During a RAID6 rebuild, a URE is non-critical as the Array can recover the data with one lost disk an a URE on any other disk during the stripe rebuild.
The only critical error would be a URE on two disk on the same stripe, 80 URE's during a 990TB rebuild have an amazingly low chance of having two UREs on the same stripe on two seperate disks.
In case of the RAID10, you get 8 URE's over 10 rebuilds, which aren't recoverable unless you have 3 disks. So you'll corrupt data.
edit: URE of 10^14 is what most vendors specify for consumer harddrives, 10^16 is closer to what people encounter in the real world but 10^14 is considered the worst case URE rate.
Good point with the URE on a RAID6, but that still doesn't make it superiour. The strain of rebuild have been known to kill many arrays, both RAID5 and 6.
URE does not have to corrupt data, if you use a proper filesystem with checksumming such as the ZFS.
When a disk fails, a RAID10 is simply in a far better position as it only have to read a single disk, and it doesn't have any complicated striping to worry about. Just clone a disk.
>URE does not have to corrupt data, if you use a proper filesystem with checksumming such as the ZFS.

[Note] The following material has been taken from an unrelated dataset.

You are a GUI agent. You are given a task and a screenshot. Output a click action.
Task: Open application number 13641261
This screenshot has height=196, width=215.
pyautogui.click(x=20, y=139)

No but afaik there is no way to recover data once ZFS has declared it corrupted. (ie, no parity)
>The strain of rebuild have been known to kill many arrays, both RAID5 and 6.

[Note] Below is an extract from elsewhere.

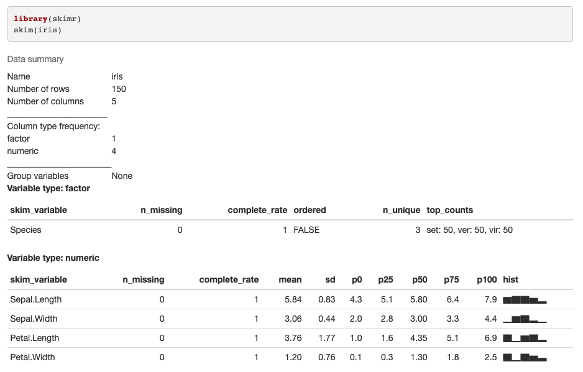Click the "Variable type: factor" heading
The height and width of the screenshot is (372, 583).
[x=48, y=188]
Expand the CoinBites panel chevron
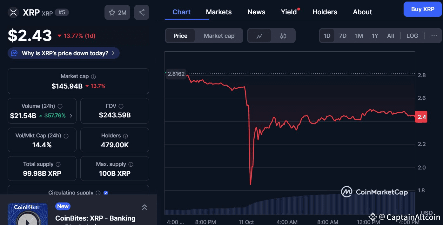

I haven't actually encountered that yet. Despite that, a RAID 6 can loose a disk, so as long as you don't encounter further URE's after loosing another disk, it's fine.
If you're worried about that, go for RAIDZ3 or equivalent. With something like SnapRAID you can even have a RAIDZ6, loosing 6 disks without loosing data. The chances of that happening are relatively low.
>When a disk fails, a RAID10 is simply in a far better position as it only have to read a single disk
A RAID 10 is in no position to recover from URE's once a disk has failed unless you reduce your space efficiency to 33%.
I personally favor not corrupting data over rebuild speeds.
Striping might be complicated but that doesn't make it worse.
It might be acceptable too loose a music file, but once the family image collection gets corrupted or even lost on ZFS because a disk in a RAID 1 encountered a URE, it's personal.
I'd rather life with the thought that even if a disk has a URE, the others can cover for it. Even during a rebuild.
For a 6x8TB and assuming a (optimistic) 10^-16 URE, you get 3.5% failure rate for a RAID5 array, 0.7% for a RAID10 array and a 1.06e-08% failure rate for RAID 6.
Why be greedy for all that performance? Most home-grade NAS or even some business-grade NAS isn't used for performance sensitive operations, more like Word Documents and Family Pictures, stuff you don't want to loose.
I'd rather take safety over performance here.